Au cours des cinq premiers mois de l’année, sur 1 320 interventions ciblées sur le prix des distributeurs de carburant pour les automobilistes, la Guardia di Finanza a constaté 690 infractions. En pratique, un peu plus d’une infraction pour deux contrôles (52,3 %). Il s’agit d’infractions qui concernent à la fois la communication obligatoire au ministère du développement économique du coût à la pompe à essence et le respect des obligations de communication et d’affichage des prix. Il n’est pas rare que les Fiamme Gialle aient détecté des fraudes, des manœuvres anticoncurrentielles ou encore des pratiques commerciales déloyales.
Manœuvres spéculatives dans le viseur
C’est le premier bilan du plan d’action extraordinaire que le Gouvernement a mis en place dans les premiers mois de l’année pour lutter contre la cherté de l’essence.
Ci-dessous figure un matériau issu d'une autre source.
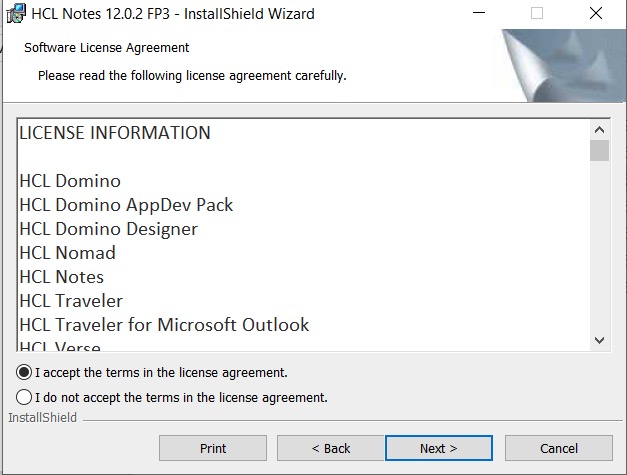
Task: Proceed with the "Next >" button
Action: (439, 448)
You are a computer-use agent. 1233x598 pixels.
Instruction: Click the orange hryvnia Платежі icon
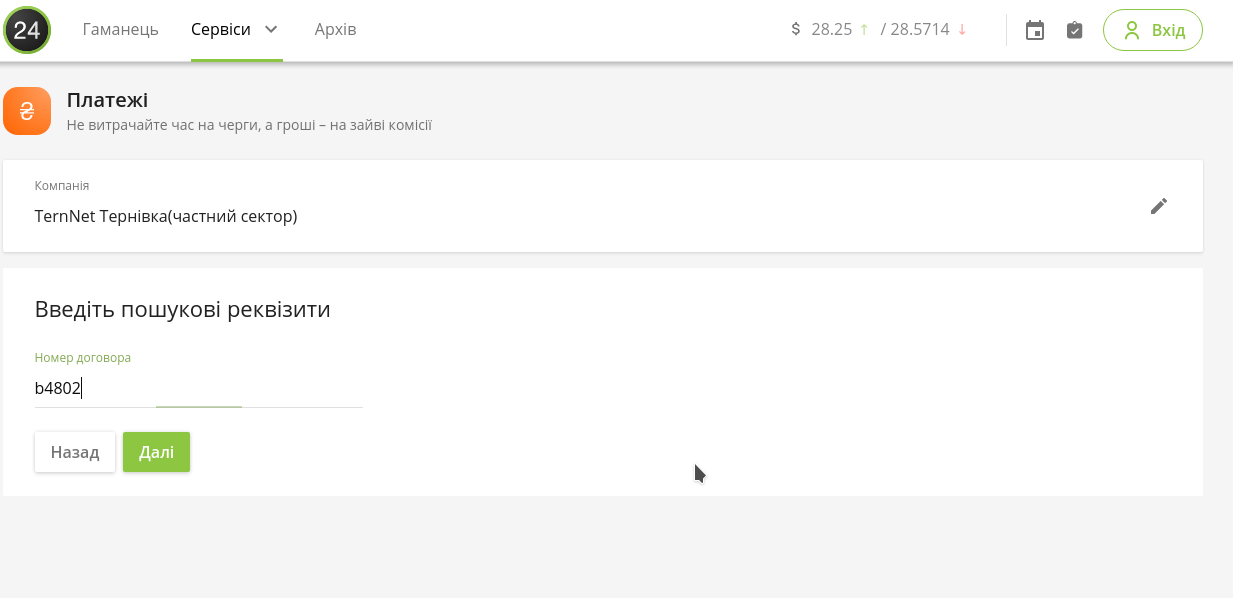27,111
Un plan dans lequel la Guardia di Finanza est le bras opérationnel pour intervenir à tous les niveaux en soutien de l’activité judiciaire et en synergie avec l’Antitrust, l’Autorité de régulation de l’énergie, des réseaux et des environnements (Arera) et “Mr Price” c’est-à-dire le Garant au ministère du Développement économique (Mise).
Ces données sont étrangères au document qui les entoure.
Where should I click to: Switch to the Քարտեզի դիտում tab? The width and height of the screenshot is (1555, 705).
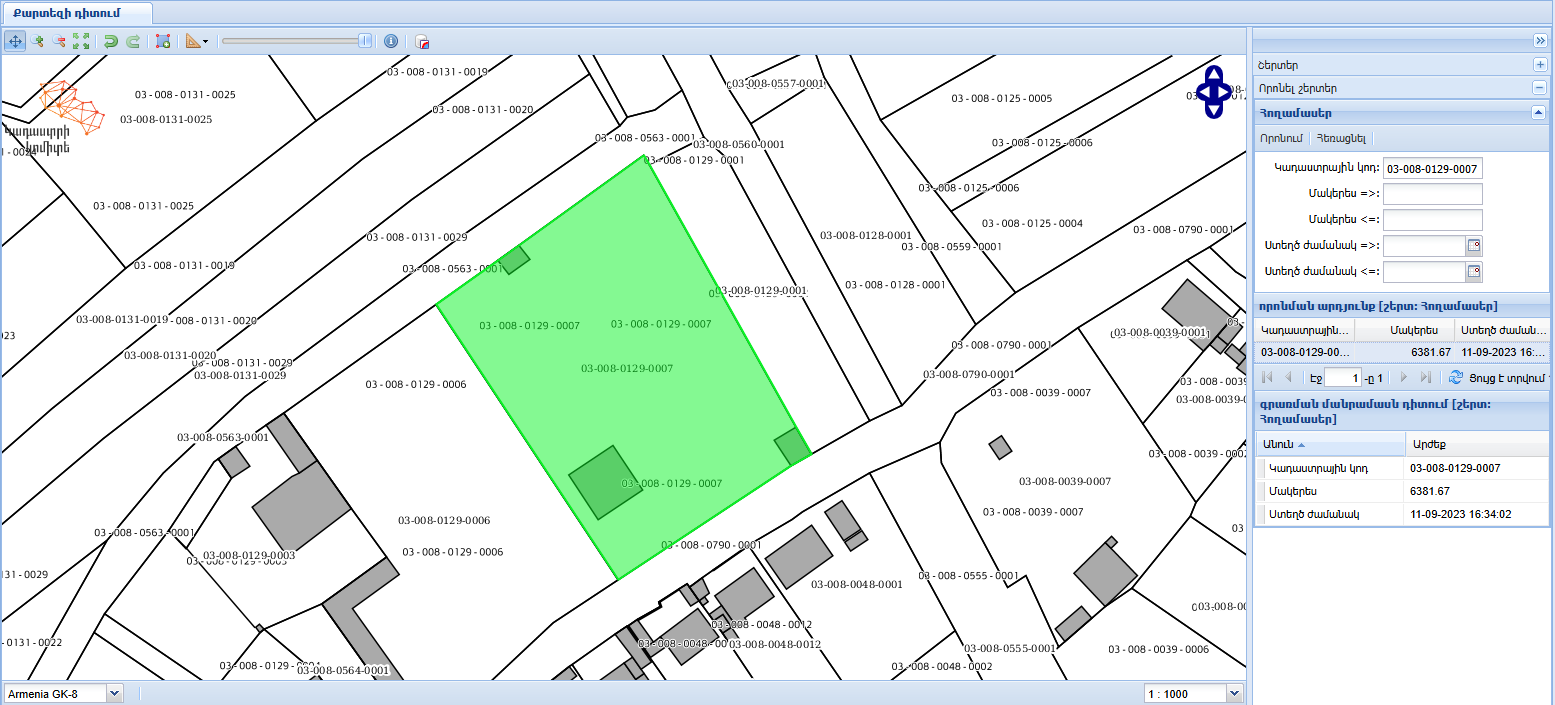click(76, 13)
La cible est avant tout les manœuvres spéculatives au détriment des consommateurs, mais aussi la fraude fiscale dans le secteur des produits énergétiques qui crée du dumping vis-à-vis des opérateurs honnêtes.
Taxes éludées et carburant saisi
Les reconstitutions effectuées par la Fiamme Gialle ont révélé la consommation de 177 mille tonnes de produits énergétiques frauduleux. Par ailleurs, sur les 850 contrôles fiscaux effectués, une fraude fiscale de 230 millions a été identifiée et plus de 630 tonnes de carburant ont été saisies. Et ce n’est pas un hasard, car pour lutter contre les infractions, une activité de filtrage a été lancée pour l’ensemble de la chaîne d’approvisionnement via une salle de contrôle au Commandement général. En un an et demi, 1 500 entreprises et autres personnes morales suspectes ont été analysées.
Derrière, il y a une méthode de travail qui s’est renforcée au fil du temps. En premier lieu – comme l’a souligné le Commandement général – nous commençons par une sélection détaillée des objectifs, qui sont ensuite approfondis. A cela s’ajoutent des outils d’investigation devenus de plus en plus pénétrants. La méthode développée s’appuie donc sur des analyses de risques, mises en œuvre grâce à l’activité des équipes spécialisées et au croisement des informations dans les bases de données désormais nombreuses disponibles.